La Visita di Stato di Mattarella in Svizzera

Il Presidente della Repubblica Sergio Mattarella in questi giorni è in visita di Stato in Svizzera su invito del Presidente della Confederazione Svizzera Ignazio Cassis. Mattarella è arrivato ieri a Berna, dove è stato accolto dal presidente Cassis, e la sua visita si concluderà il 30 novembre con il rientro a Roma. Oggi, dopo la visita al Museo Paul Klee e alla Cattedrale di Berna, il Presidente Mattarella è stato accolto al Palazzo Bernerhof dal Presidente Cassis dove ha quindi incontrato i consiglieri federali. Al termine dei colloqui, Mattarella e Cassis hanno tenuto una conferenza stampa congiunta.

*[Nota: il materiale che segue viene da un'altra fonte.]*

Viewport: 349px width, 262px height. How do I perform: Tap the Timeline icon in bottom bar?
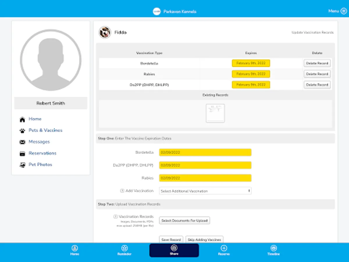point(273,248)
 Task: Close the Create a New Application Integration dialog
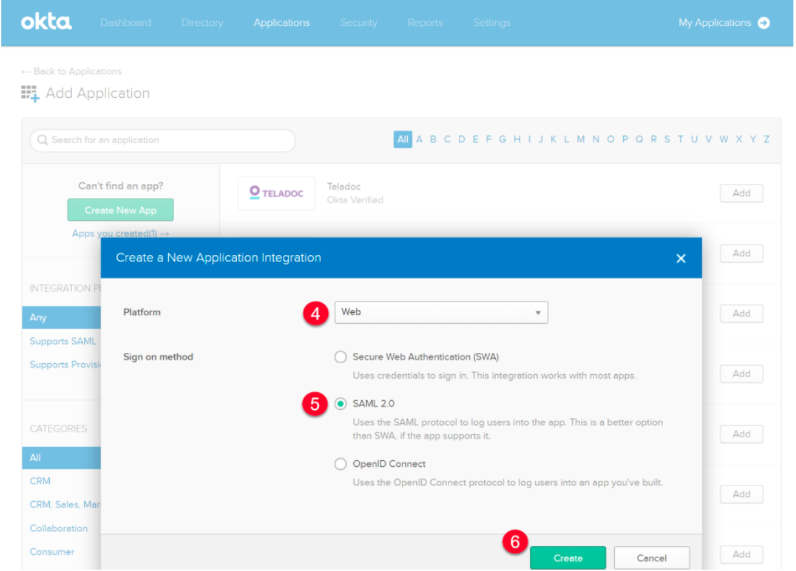[x=681, y=258]
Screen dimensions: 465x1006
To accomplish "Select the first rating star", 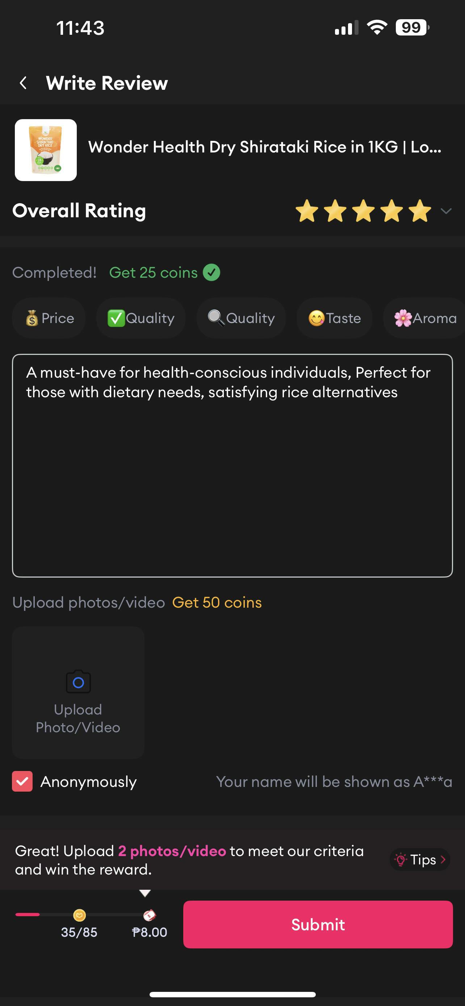I will [x=307, y=211].
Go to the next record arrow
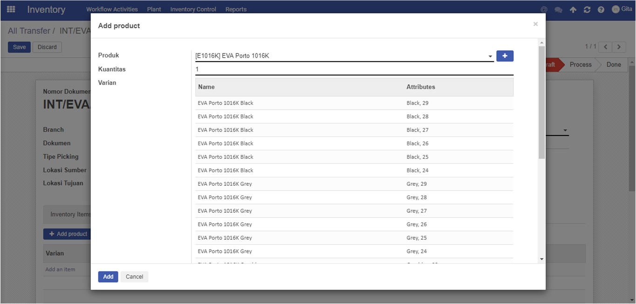The width and height of the screenshot is (636, 304). tap(619, 47)

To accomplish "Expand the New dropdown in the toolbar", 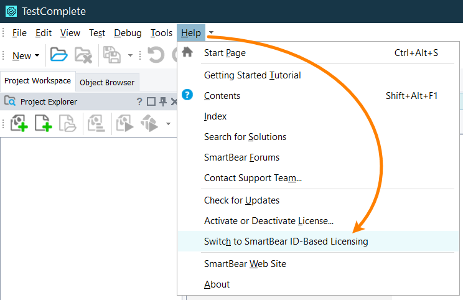I will tap(37, 56).
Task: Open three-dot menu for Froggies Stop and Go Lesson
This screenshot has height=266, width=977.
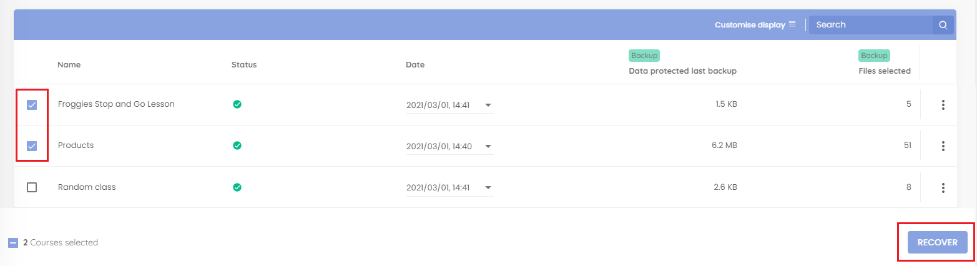Action: [943, 105]
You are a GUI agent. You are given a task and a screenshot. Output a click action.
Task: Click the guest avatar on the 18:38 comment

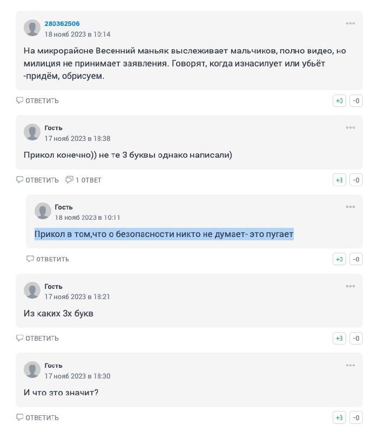pyautogui.click(x=32, y=132)
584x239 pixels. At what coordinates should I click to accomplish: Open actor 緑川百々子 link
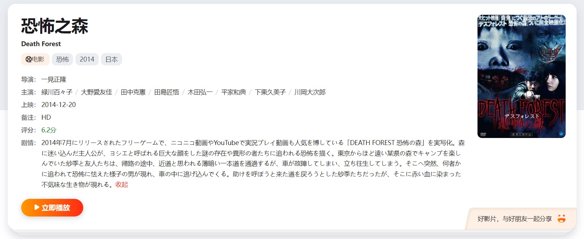pyautogui.click(x=57, y=92)
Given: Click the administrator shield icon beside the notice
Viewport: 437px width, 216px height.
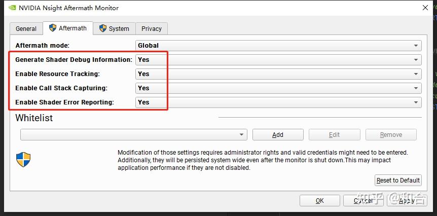Looking at the screenshot, I should click(x=24, y=160).
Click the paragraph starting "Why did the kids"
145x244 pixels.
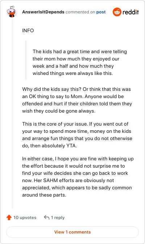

Nella giornata di mercoledì 30 novembre Mattarella visiterà a Zurigo, insieme al Presidente Cassis, il Politecnico federale, uno dei più importanti centri universitari di ricerca al mondo. In questa occasione verranno presentati al Presidente della Repubblica alcuni gruppi di lavoro di ricercatori italiani che si occupano di innovazione in vari campi e verranno poi illustrati i progetti del Gruppo di bioingegneria del Politecnico federale. Mattarella aveva parlato dei giovani ricercatori italiani presenti in Svizzera anche nel suo intervento durante l’incontro con i Consiglieri Federali: «Questi giovani trovano infatti qui la possibilità di confrontarsi con culture e linguaggi diversi, in una società forte delle sue tradizioni e, al tempo stesso, aperta all’innovazione».